I agree with the PP that suggested you ask the NM what you could have/should have done differently. And that next time you would be more than happy to stay until the patient was transferred, heck, even stayed as the primary nurse for the patient, but of COURSE clarify if the NM would find a replacement for your night shift or come in and work it herself? Because the policy in most facilities is no more than 16 hours in a 24 hour period of time...

Whoa maybe it depends on the hospital/unit but where I've worked we are not supposed to stay that long after shift change, they don't want to pay us extra for that. If you've given report then you can leave no matter what is going on. This isn't a nursing judgement issue its really more of a policy issue. Maybe at your hospital it is expected for you to stay (which would be highly unusual). You could just explain that you were never told that the expectation was to stay, how can you follow a rule you didn't know about? Ask for the full attendance policies. Don't beat yourself up over it, you didn't do anything wrong.

Don't second guess yourself because of a stupid email that a stupid supervisor sent you.

I would email the supervisor back & tell her/him that I would be happy to discuss the situation with her/him IN PERSON, with another management person in the room as a witness. NEVER HAVE A MEETING WITH MANAGEMENT WITHOUT A THIRD PERSON AS A WITNESS!!

*** is the deal with management sending emails to nurses? If you have something to say, grow a pair of balls & say it to their face!!

Having said that, I hope you got paid for an hour of overtime.

Specializes in PCU.

I would want to know if there was a problem with the oncoming nurse. In my view you went above and beyond and I would have been greatful that you stayed that long and helped me stabilize the patient. If the oncoming nurse initiated this inquiry, I would have to turn it back on her since the patient was stable and the rapid response nurse was there.

Don't let them bully you. And your patient survived because you cared enough to be on top of their condition even during shift change.

Sheri Lynn

The changes in healthcare astound me. This "rapid response" bullsh** wouldn't have to happen if they didn't put patients who were unstable on medical floors. It used to be that ICU patients were not put on medical/surgical floors. They stayed in ICU until they were ready to be down graded. Heck, if there's no ICU bed, bed board doesn't think twice about putting somebody on a couple of drips & a vent on the floor!! While anything can happen, "rapid response" is because patients are too sick to be on a medical floor. And what happens after the rapid response? Does the patient stay there or get moved to ICU? How is a nurse supposed to care for a full patient load with everybody on contact precautions, unstable patients, post-ops, admissions, discharges..................and then when something happens, the hospital will NEVER admit blame for short staffing. In doing medical malpractice consulting, I have seen hospitals make up staffing sheets, tell a nurse to say in a deposition that there were 1 or 2 more nurses working at the time something happened to cause the lawsuit, tell a nurse to change the time a patient went to radiology from the ED in her notes, "lose" mammograms & scans, "misplace" xrays----you name it. Rather than beefing up staff to prevent lawsuits in the future, the hospitals want the nurses to lie for them.

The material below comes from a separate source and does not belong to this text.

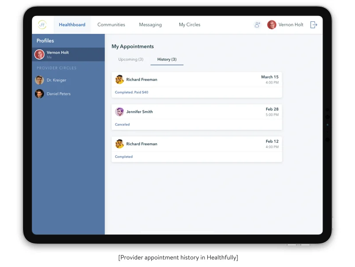Click the Vernon Holt username in header
This screenshot has width=355, height=267.
pyautogui.click(x=291, y=25)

Whatever happened to "float pools" that hospitals used to have, that consisted of a bunch of per diem nurses that were qualified to work in different areas, so when there was a sick call or a nurse was out for whatever reason, they could call up a nurse from the float pool to come in & work? I spoke to a NICU nurse recently who works nights, and was the only RN in the unit one night. A nurse was pulled from labor & delivery, and she wouldn't give any meds or do any charting. Are you kidding me? If a nurse is pulled by management to work in another unit, giving meds & charting is part of their job. If they won't give meds or chart, then they are not qualified to work in the unit, period. End of story. But, had something happened to one of the babies, it would have been the NICU nurse's fault, not management's or the hospital's. It's like nurses are going to work every day not knowing if that will be "the day" something happens or they make a mistake. Who wants to work under those conditions?